She reached out to touch his hand. ‘But I can hear his voice in my thoughts. He called me and I travelled all this way.’

‘No,’ insisted the abbot. ‘Demons and hungry ghosts steal many shapes. Please turn away, Victoria.’

‘ Why do you delay? Release me! ’

Her father’s voice seemed to be coming from somewhere below. She noticed a shadowed alcove set into the side wall of the Sanctum. There was another arch inside the alcove from which a green glow had started to filter.

‘I know he’s here.’ She started to move towards the alcove, but the abbot’s staff swung up to block her way.

‘A second time I ask, what do you seek?’

‘What have you done to him?’ she demanded. She pushed against the staff, but he held her firmly, forcing her back.

‘ I am alone in the darkness, ’ the voice groaned despairingly.

‘Do not disturb it,’ warned the lama. ‘It is not your father. It is delusion!’

The staff pinned her to the wall.

‘ Victoria! ’

‘Let me through!’ she shouted.

‘I cannot!’

It was more than she could bear. ‘What are you hiding here? Who is it then?’

‘For the third time I ask, what do you seek?

‘I want the truth!’ she cried in despair.

There were long moments as her plaint echoed away through the cold arches of Det-sen.

At last, the Abbot Thonmi turned wearily away from her.

His will and spirit were finally broken.

‘You were expected,’ he said quietly. ‘My task is ended. I cannot prevent your journey into the dark.’ He ceremonially raised his ornate staff towards her. ‘Perhaps Truth may light your way.’

Victoria stared in disbelief at the frail and blind old man.

‘Take it!’ he insisted.

Bewildered, she took the staff from his outstretched hands and watched as he started to grope his way out of the open Sanctum door.

There was a low moan from the depths.

‘Are you there?’ she called and approached the alcove.

Cold air was welling up from below carrying a dank reek of decay.
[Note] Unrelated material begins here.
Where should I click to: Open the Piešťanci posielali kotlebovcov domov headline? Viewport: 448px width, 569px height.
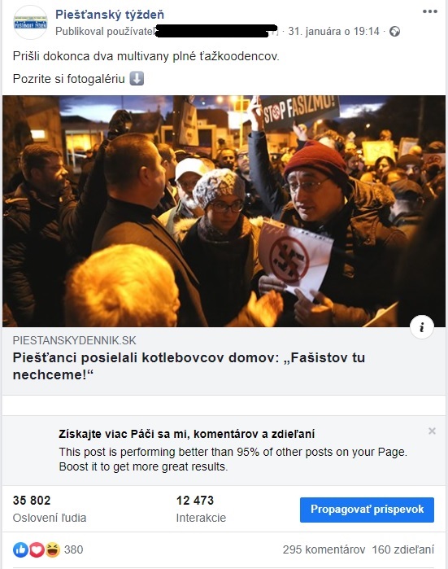pos(189,365)
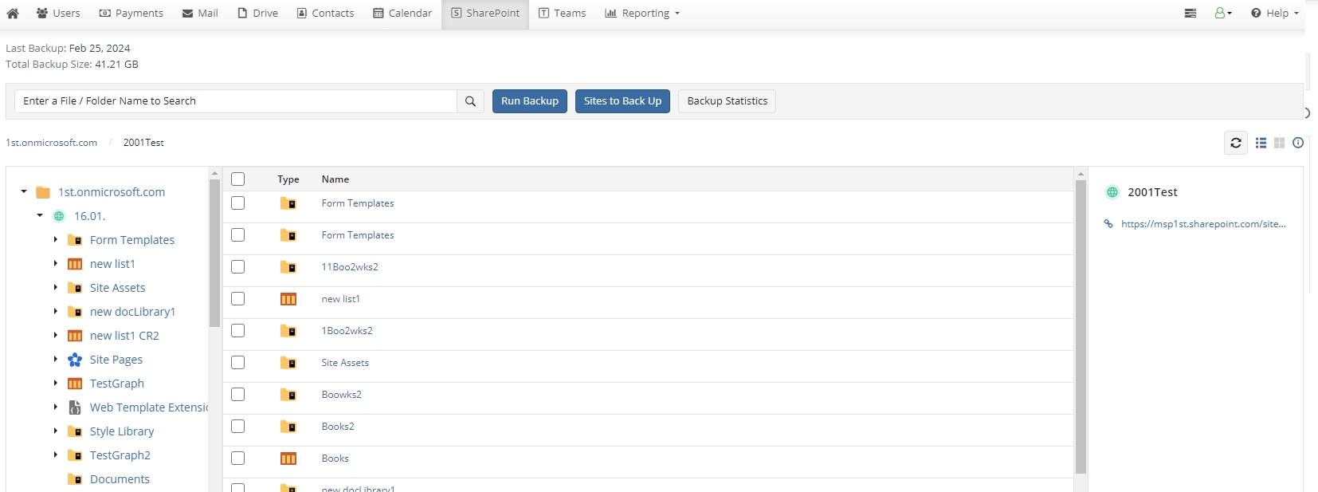Open the Reporting dropdown menu

642,14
The walls glimmered with a putrid green.

‘ I’ve been alone so long. Like you, Victoria. But together... ’

‘I’m coming,’ she whispered and started down the crumbling steps.
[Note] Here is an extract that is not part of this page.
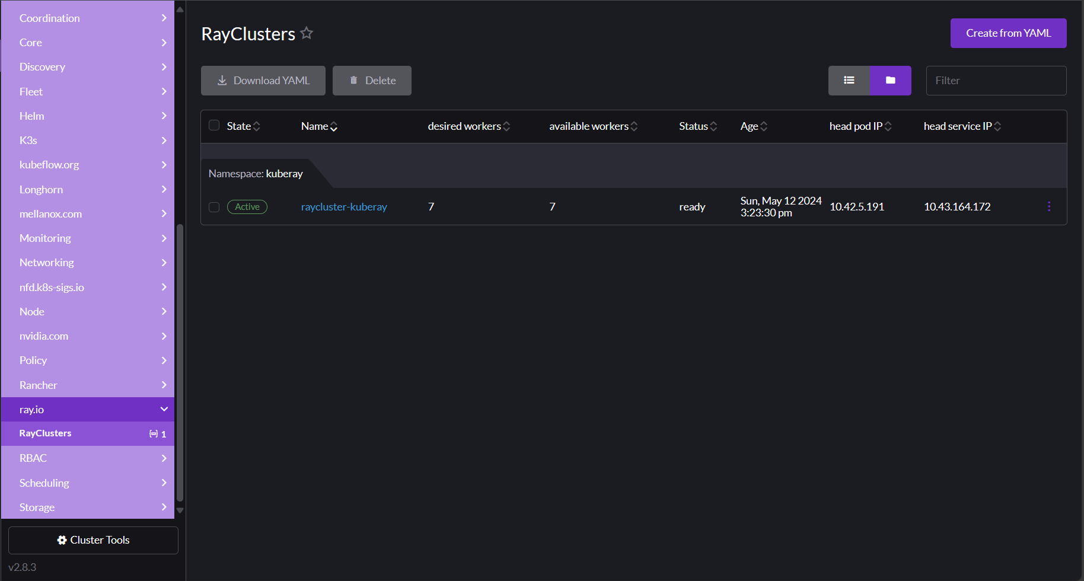1084x581 pixels.
Task: Open RayClusters sidebar item
Action: coord(46,433)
She went down step by step, clinging to the damp wall, using the staff for support. She called out again but there was no reply. The cold air devoured sound, sense and hope. She reached the foot of the stairs and the glimmering light revealed some sort of private chapel. There were faded paintings on the walls, dancing monsters in once-gaudy robes. She shivered with the cold. There was a groan from the far end of the dark chamber.

‘ Victoria? Are you there? ’

‘Yes. I’m here.’ She could just make out an archway with something strung across its portal like a cobweb.

‘ Release me. ’ The pitiful voice came from beyond the arch.

‘I heard you. I’ve come all this way.’ She went closer and saw that the web was composed of coloured threads, all intermeshed and stretched across the opening. It was a Tibetan spirit trap, built to contain evil and malevolent demons.

Filaments of waving gossamer had caught on the strings.

Inside the trap, something shuffled in the shadows.

‘ I said, release me! I can endure the darkness no longer! ’

She tried to see through the mesh, but could make out only a dark, hunched figure in the gloom. ‘I don’t know. How can I be sure? They said you were dead. But in the dreams...’

‘ Victoria. ’ His voice was suddenly calm with authority. It was familiar. Something she could not doubt.

‘Father,’ she said. The sense of relief and recognition went beyond the circumstance. From her heart she said, ‘Yes, of course I’ll help you.’

Inside the trap, a bony hand was reaching out to her. She raised the abbot’s ceremonial staff and thrust it into the web.

A roar of green flame.

Victoria stumbled back, shielding her face. Burning threads were falling all around her. She heard the tap-tap-tap of a stick and the rasping of breath. A figure was shuffling against the light, emerging from the archway. Victoria fell to the floor staring up in disbelief.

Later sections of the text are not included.